*Recorded data*.
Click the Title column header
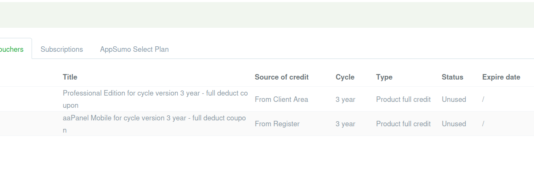The image size is (534, 173). pos(70,77)
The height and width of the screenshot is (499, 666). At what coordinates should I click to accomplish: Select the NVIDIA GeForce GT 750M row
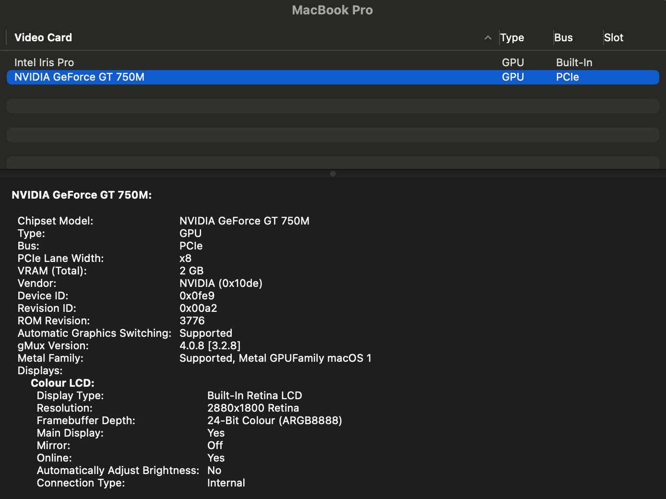[x=79, y=77]
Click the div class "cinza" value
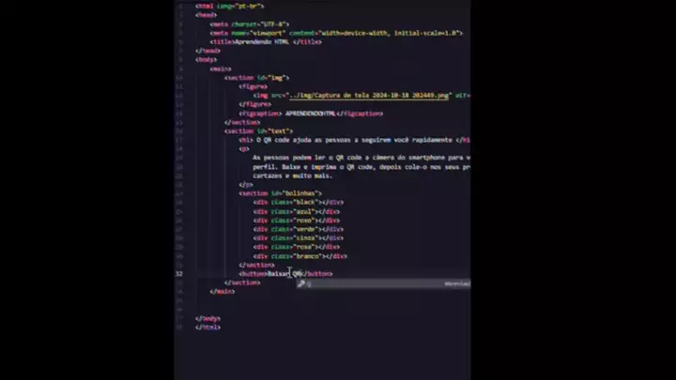676x380 pixels. 306,238
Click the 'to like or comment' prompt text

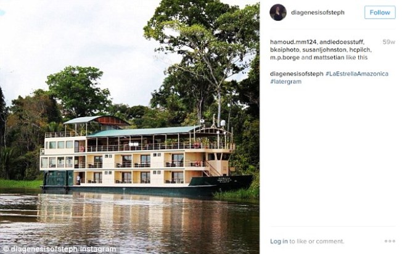coord(317,241)
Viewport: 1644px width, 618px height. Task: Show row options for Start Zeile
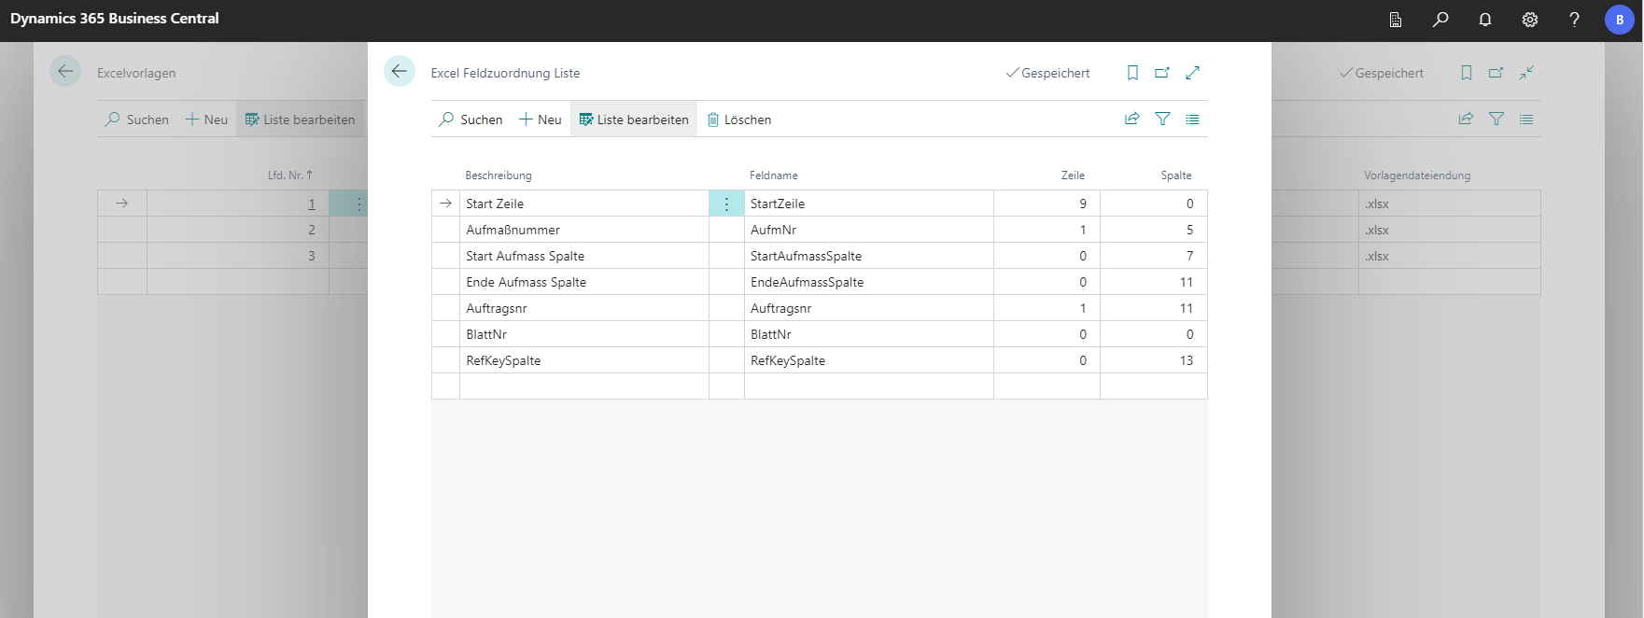tap(726, 204)
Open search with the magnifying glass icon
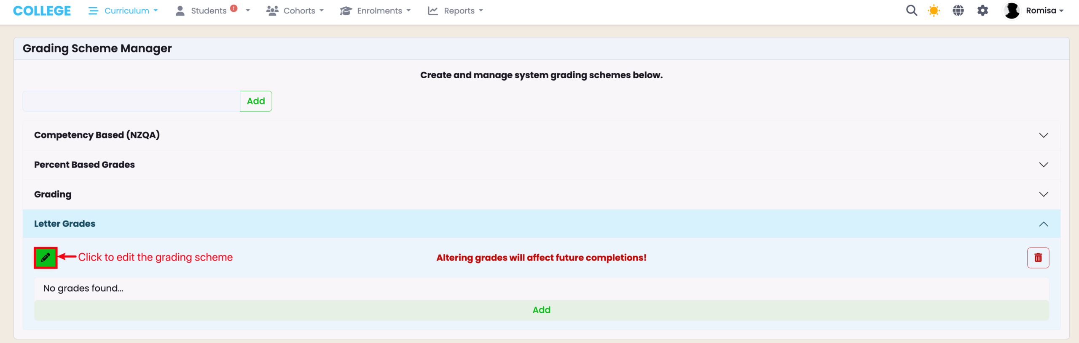Viewport: 1079px width, 343px height. click(x=911, y=11)
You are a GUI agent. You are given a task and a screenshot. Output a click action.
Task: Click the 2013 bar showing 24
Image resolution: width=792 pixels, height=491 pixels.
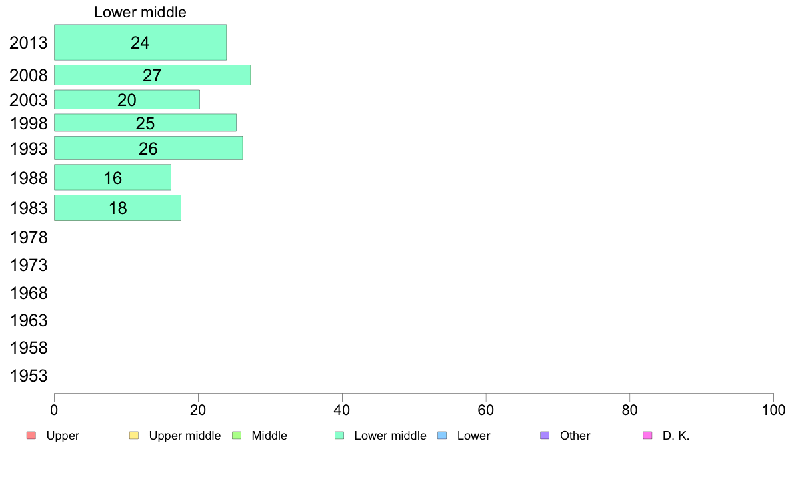(141, 43)
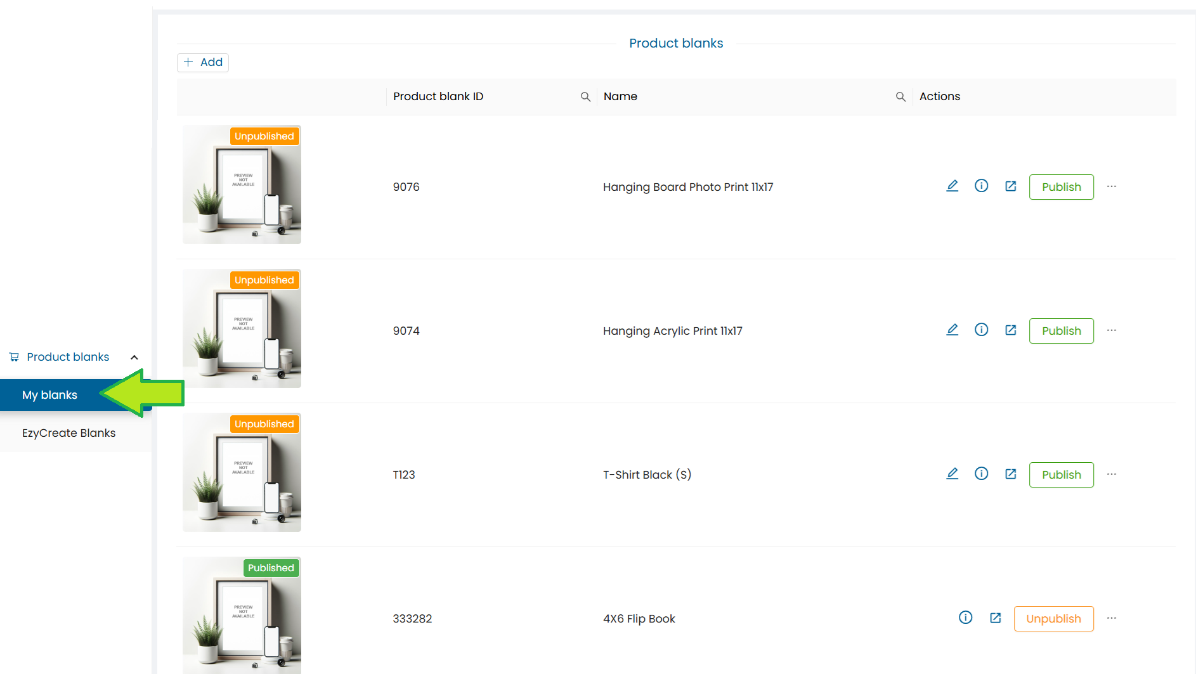Publish the Hanging Acrylic Print 11x17 blank
Screen dimensions: 1196x679
point(1061,331)
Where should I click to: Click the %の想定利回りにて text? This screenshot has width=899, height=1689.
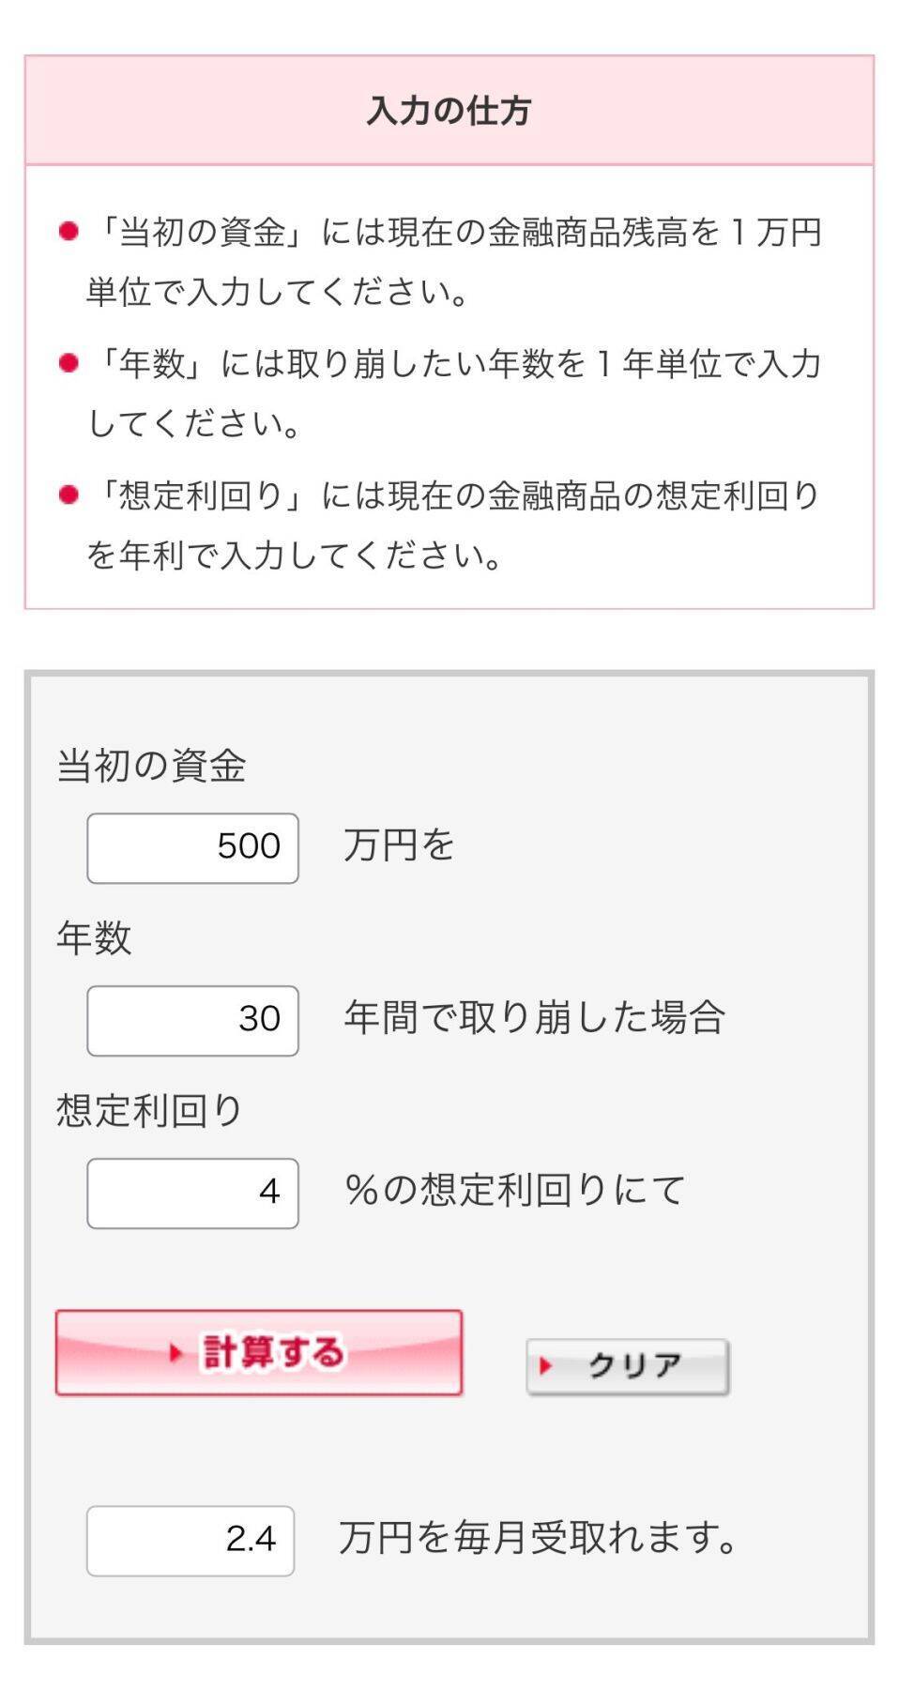coord(515,1190)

*Requirement*.
Starting with the line that holds "Image resolution: width=792", print each line through the last one of the data exactly as written, but do not include the pictures.

*Response*.
Image resolution: width=792 pixels, height=491 pixels.
(141, 43)
Publish the Hanging Acrylic Print 11x17 blank
Screen dimensions: 1196x679
point(1061,331)
Where should I click to: Click the %の想定利回りにて text? This screenshot has width=899, height=1689.
coord(515,1190)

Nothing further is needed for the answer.